In reality, I think the graph is closer to this:

Our original thought experiment is an extremely special case, and the behavior changes rapidly as soon as we move a little bit away from it.

At any rate, these considerations significantly limit the applicability of intuitions from pathological scenarios, and tend to push optimal behavior closer to behaving with integrity.
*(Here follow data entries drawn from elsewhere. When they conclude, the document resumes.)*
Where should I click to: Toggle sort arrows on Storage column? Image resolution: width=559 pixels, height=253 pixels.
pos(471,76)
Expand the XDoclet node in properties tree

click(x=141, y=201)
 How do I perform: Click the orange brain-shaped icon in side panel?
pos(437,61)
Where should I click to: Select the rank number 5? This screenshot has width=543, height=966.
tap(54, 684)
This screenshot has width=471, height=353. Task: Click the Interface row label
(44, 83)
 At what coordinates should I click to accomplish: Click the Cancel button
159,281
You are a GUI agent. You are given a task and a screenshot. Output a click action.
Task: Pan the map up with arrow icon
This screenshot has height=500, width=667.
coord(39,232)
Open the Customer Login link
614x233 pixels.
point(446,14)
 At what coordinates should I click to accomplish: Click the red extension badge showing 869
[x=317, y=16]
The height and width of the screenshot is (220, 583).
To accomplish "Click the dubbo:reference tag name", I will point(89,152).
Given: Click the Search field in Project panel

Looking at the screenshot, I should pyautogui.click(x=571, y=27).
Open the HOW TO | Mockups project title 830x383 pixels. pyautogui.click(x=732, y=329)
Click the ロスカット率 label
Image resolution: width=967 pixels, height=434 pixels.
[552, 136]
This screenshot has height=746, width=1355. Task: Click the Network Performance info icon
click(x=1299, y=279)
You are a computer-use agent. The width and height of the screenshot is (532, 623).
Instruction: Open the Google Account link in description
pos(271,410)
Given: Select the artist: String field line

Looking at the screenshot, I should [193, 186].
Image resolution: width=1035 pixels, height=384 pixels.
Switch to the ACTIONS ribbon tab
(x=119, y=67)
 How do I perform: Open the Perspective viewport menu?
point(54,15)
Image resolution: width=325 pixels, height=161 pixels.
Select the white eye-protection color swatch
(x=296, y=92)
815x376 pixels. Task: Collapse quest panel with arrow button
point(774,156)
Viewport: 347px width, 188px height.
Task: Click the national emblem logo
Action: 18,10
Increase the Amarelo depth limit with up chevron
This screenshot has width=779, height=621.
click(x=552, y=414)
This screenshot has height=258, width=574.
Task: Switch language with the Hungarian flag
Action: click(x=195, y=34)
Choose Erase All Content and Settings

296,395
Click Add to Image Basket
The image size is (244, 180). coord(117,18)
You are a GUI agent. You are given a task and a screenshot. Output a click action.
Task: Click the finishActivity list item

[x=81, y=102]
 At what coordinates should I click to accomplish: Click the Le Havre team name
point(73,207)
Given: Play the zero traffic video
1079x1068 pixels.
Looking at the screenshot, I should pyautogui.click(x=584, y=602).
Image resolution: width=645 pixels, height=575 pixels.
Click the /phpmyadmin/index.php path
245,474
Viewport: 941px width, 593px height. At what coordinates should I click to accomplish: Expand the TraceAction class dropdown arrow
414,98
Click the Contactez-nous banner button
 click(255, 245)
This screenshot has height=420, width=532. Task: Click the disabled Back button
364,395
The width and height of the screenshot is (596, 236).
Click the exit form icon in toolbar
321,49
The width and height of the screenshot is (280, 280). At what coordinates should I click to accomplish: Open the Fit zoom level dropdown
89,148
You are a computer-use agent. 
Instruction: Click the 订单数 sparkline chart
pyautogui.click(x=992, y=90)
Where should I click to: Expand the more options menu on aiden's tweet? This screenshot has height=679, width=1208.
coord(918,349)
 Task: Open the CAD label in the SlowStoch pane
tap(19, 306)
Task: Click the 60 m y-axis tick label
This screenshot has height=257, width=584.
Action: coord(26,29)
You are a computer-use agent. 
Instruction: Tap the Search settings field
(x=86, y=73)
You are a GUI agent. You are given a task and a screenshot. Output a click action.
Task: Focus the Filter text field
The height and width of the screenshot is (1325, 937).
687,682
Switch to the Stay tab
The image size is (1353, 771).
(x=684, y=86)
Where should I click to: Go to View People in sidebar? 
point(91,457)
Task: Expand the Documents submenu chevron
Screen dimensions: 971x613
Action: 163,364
This effect is especially pronounced when there are many possible channels through which my behavior can effect others’ judgments, since then a crazy extreme case must be extreme with respect to every one of these indicators: my behavior must be unobservable, the relevant people must have no ability to infer my behavior from tells in advance, they must know nothing about the algorithm I am running, and so on.

V.

Integrity has one more large advantage: it is often very efficient. Being able to make commitments is useful, as a precondition for most kinds of positive-sum trade. Being able to realize positive-sum trades, without needing to make explicit commitments, is even more useful. (On the revenge side things are a bit more complicated, and I’m only really keen to be vengeful when the behavior was socially inefficient in addition to being bad for my values.)

I’m generally keen to find efficient ways to do good for those around me. For one, I care about the people around me. For two, I feel pretty optimistic that if I create value, some of it will flow back to me. For three, I want to be the kind of person who is good to be around.

So if the optimal level of integrity from a social perspective is 100%, but from my personal perspective would be something close to 100%, I am more than happy to just go with 100%. I think this is probably one of the most cost-effective ways I can sacrifice a (tiny) bit of value in order to help those around me.

On top of that:

  • Integrity is most effective when it is straightforward rather than conditional.
  • “Behave with integrity” is a whole lot simpler (computationally and psychologically) than executing a complicated calculation to decide exactly when you can skimp.
  • Humans have a bunch of emotional responses that seem designed to implement integrity — e.g. vengefulness or a desire to behave honorably — and I find that behaving with integrity also ticks those boxes.

After putting all of this together, I feel like the calculus is pretty straightforward. So I usually don’t think about it, and just (aspire to) make decisions with integrity.

VI.

Many consequentialists claim to adopt firm rules like “my word is inviolable” and then justify those rules on consequentialist grounds. But I think on the one hand that approach is too demanding — the people I know who take promises most seriously basically never make them — and on the other it does not go far enough — someone bound by the literal content of their word is only a marginally more useful ally than someone with no scruples at all.

Personally, I get a lot of benefit from having clear definitions; I feel like the operationalization of integrity in this post has worked pretty well, and much better than the deontological constraints it replaced. That said, I’m always interested in adopting something better, and would love to hear pushback or arguments for alternative norms.